45

I attempted to answer this question on Quora, and was told that I am thinking about the problem incorrectly. The question was:

Two distinct real numbers between 0 and 1 are written on two sheets of paper. You have to select one of the sheets randomly and declare whether the number you see is the biggest or smallest of the two. How can one expect to be correct more than half the times you play this game?

My answer was that it was impossible, as the probability should always be 50% for the following reason:

You can't!
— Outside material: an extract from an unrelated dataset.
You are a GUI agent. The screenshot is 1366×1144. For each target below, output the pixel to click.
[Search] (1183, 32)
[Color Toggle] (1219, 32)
Here's why:

The set of real numbers between (0, 1) is known as an Uncountably Infinite Set (https://en.wikipedia.org/wiki/Uncountable_set). A set that is uncountable has the following interesting property:

Let $\mathbb{S}$ be an uncountably infinite set. Let, $a, b, c, d \in \mathbb{S} (a \neq b, c \neq d)$. If $x$ is an uncountably infinite subset of $\mathbb{S}$, containing all elements in $\mathbb{S}$ on the interval $(a, b)$; and $y$ is another uncountably infinite subset of $\mathbb{S}$, which contains all elements of $\mathbb{S}$ on the interval $(c, d),$ $x$ and $y$ have the same cardinality (size)!
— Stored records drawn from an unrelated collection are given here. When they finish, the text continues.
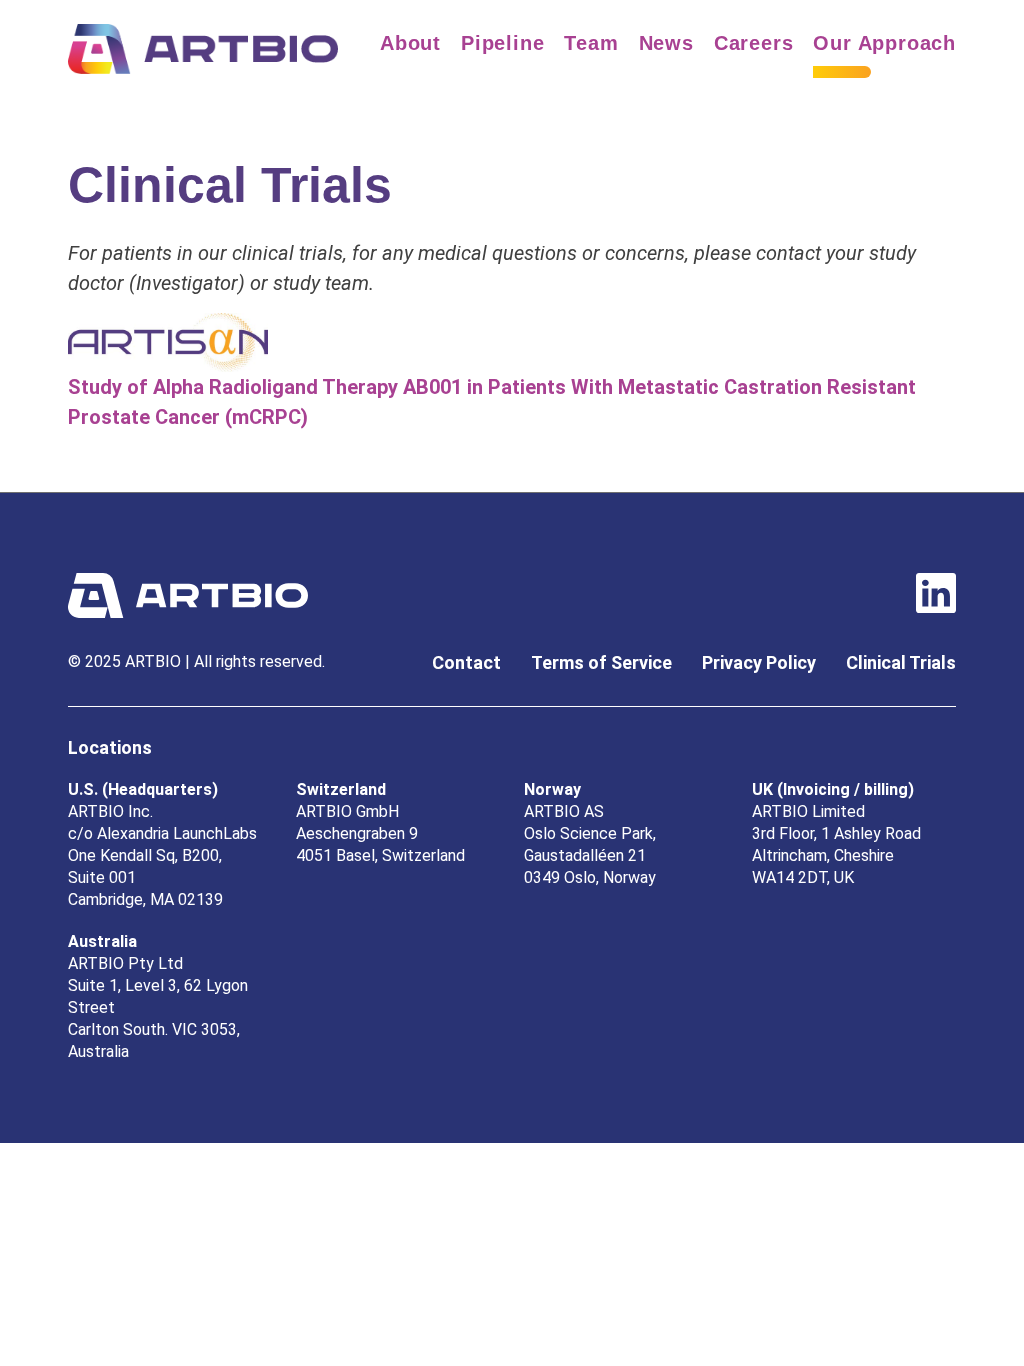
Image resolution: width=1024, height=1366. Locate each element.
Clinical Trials (901, 662)
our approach (884, 43)
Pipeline (502, 43)
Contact (466, 662)
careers (754, 43)
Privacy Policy (759, 662)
So for example, the set of all real numbers between (0, 1) is actually the exact same size as the set of all real numbers between (0, 2)! It is also the same size as the set of all real numbers between (0, 0.00001). In fact, if you have an uncountably infinite set on the interval $(a, b)$, and $a<n<b$, then then exactly 50% of the numbers in the set are greater than $n$, and 50% are less than $n$, no matter what you choose for $n$. This is important because it tells us something unintuitive about our probability in this case. Let's say the first number you picked is 0.03. You might think "Well, 97% of the other possible numbers are larger than this, so the other number is probably larger." You would be wrong! There are actually exactly as many numbers between (0, 0.03) as there are between (0.03, 1). Even if you picked 0.03, half of the other possible numbers are smaller than it, and half of the other possible numbers are larger than it. This means there is still a 50% probability that the other number is larger, and a 50% probability that it is smaller!

"But how can that be?" you ask, "why isn't $\frac{a-b}{2}$ the midpoint?"
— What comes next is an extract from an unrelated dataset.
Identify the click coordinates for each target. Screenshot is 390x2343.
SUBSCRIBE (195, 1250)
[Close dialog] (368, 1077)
The real question is, why is it that we believe that $\frac{a-b}{2}$ is the midpoint to begin with? The reason is probably the following: it seems to make the most sense for discrete (finite/countably infinite) sets. For example, if instead of the real numbers, we took the set of all multiples of $0.001$ on the interval $[0, 1]$. Now it makes sense to say that 0.5 is the midpoint, as we know that the number of numbers below 0.5 is equal to the number of numbers above 0.5. If we were to try to say that the midpoint is 0.4, we would find that there are now more numbers above 0.4 then there are below 0.4. This no longer applies when talking about the set of all real numbers $\mathbb{R}$. Strangely enough, we can no longer talk about having a midpoint in $\mathbb{R}$, because every number in $\mathbb{R}$ could be considered a midpoint. For any point in $\mathbb{R}$, the numbers above it and the numbers below it always have the same cardinality.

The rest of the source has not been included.